As far as I can see none of what you describe has anything to do with Arduinos so why are you asking your question on this Arduino Forum?
That is a very sad statement. Maybe you were not paying attention.

Now that you have a degree I suggest that the next thing is for you to identify a project you can create and be able to say "I did that" to show that you did actually get some value from your education and that you can move from theory to practice.

It would probably be best if that project is within your present company - employers (current and future) attach a lot of value to staff who help the company. However, if there really is no opportunity within your company then a personal project would be a good idea. Maybe there are OpenSource IoT projects you could contribute to?

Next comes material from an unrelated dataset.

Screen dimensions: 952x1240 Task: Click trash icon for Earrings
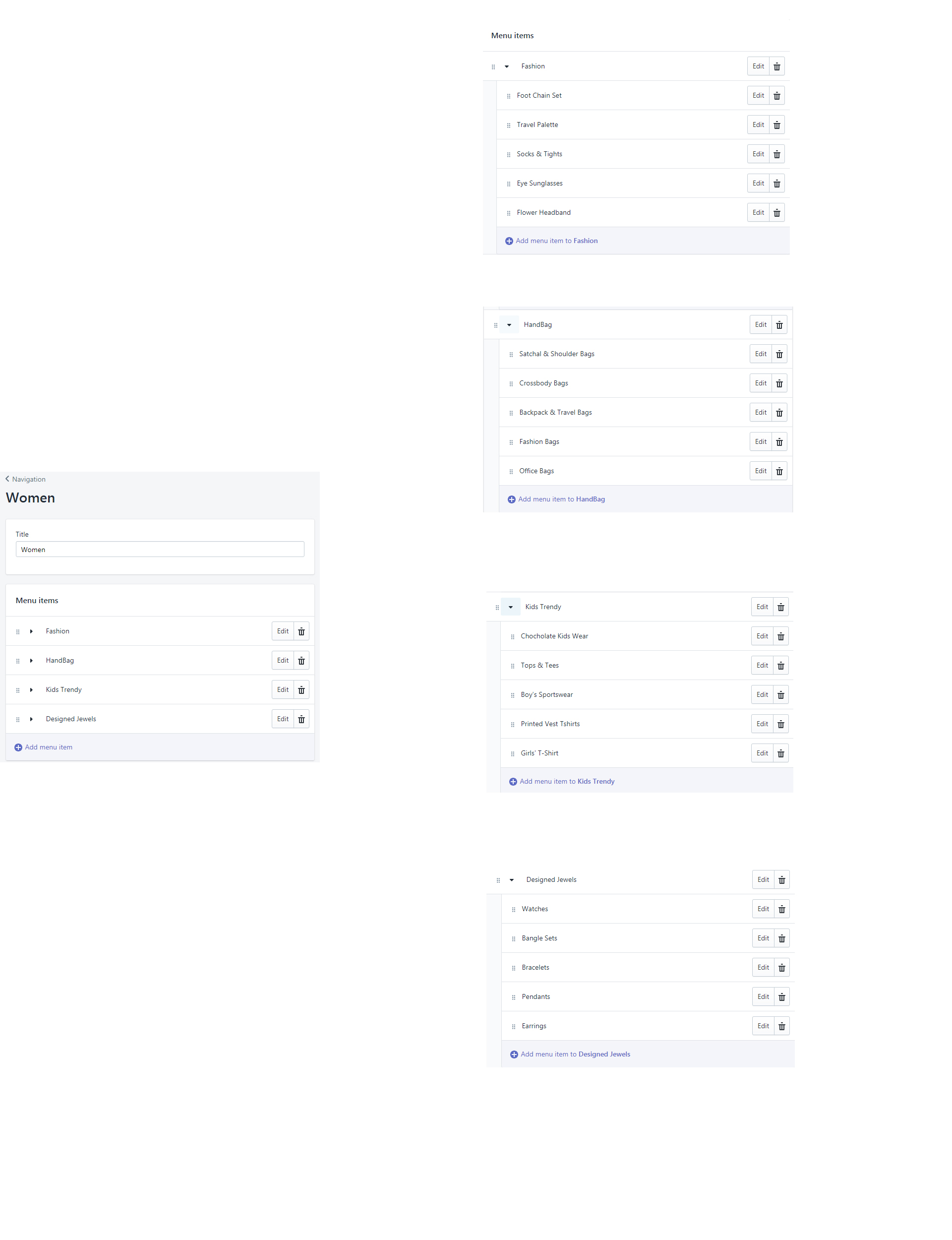(x=781, y=1026)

That seems a strange question from someone who claims to have learned nothing while acquiring a degree.


...R
What I meant by learning nothing was that there was no real-life practical application knowledge and most of were almost 10-12 years old knowledge in books. And for the whole year, we have to just prepare for exams, internal and external and write assignments do a presentation on the subject chapter, etc. I learned what I could and what I will be able to use in the future from there. As the book's knowledge was pretty old and there were no practicals I said nothing learned. And if there is a chance of certification by learning through practicals I will definitely do it.

Can you provide me a good source for finding open-source IoT projects?

Robin2

#3
Jan 27, 2020, 01:46 pm Last Edit: Jan 27, 2020, 01:50 pm by Robin2
Can you provide me a good source for finding open-source IoT projects?
No, I have little or no interest in the concept.

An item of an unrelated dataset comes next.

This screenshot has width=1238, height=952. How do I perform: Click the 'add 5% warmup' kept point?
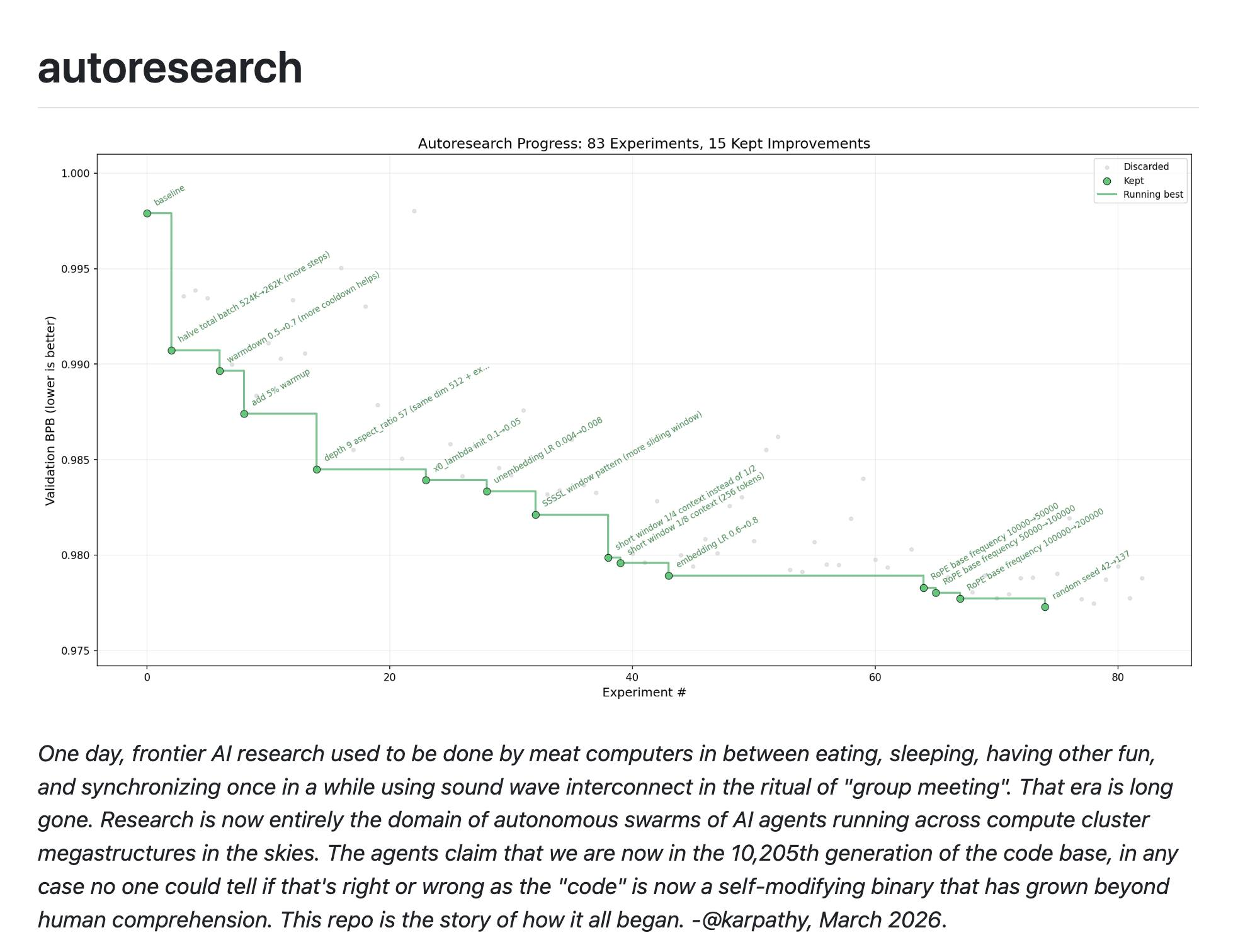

A person with an IT degree will probably have come across Google and, hopefully, the concept of doing his own research.

Your value as an employee will be in direct proportion to your ability to find things yourself and explain them to others.

...R
Two or three hours spent thinking and reading documentation solves most programming problems.

Lucifer22334

No, I have little or no interest in the concept.


A person with an IT degree will probably have come across Google and, hopefully, the concept of doing his own research.

Your value as an employee will be in direct proportion to your ability to find things yourself and explain them to others.

...R
Thanks. But as I have tried searching for the project mostly come up was open-source platforms and tools. I will search again and thanks for giving hint for growing.

GaryP

...and most of were almost 10-12 years old knowledge...
Well, what kind of things have been changed in that time? For me, that is still fresh material.

Cheers,
Kari
The only law for me; Ohms Law: U=R*I       P=U*I
Note to self: "Damn! Why don't you just fix it!!!"

Robin2

Well, what kind of things have been changed in that time? For me, that is still fresh material.
Shheeesh ... 30 year old stuff is new for me.

But perhaps we are older than the OP ?

...R
Two or three hours spent thinking and reading documentation solves most programming problems.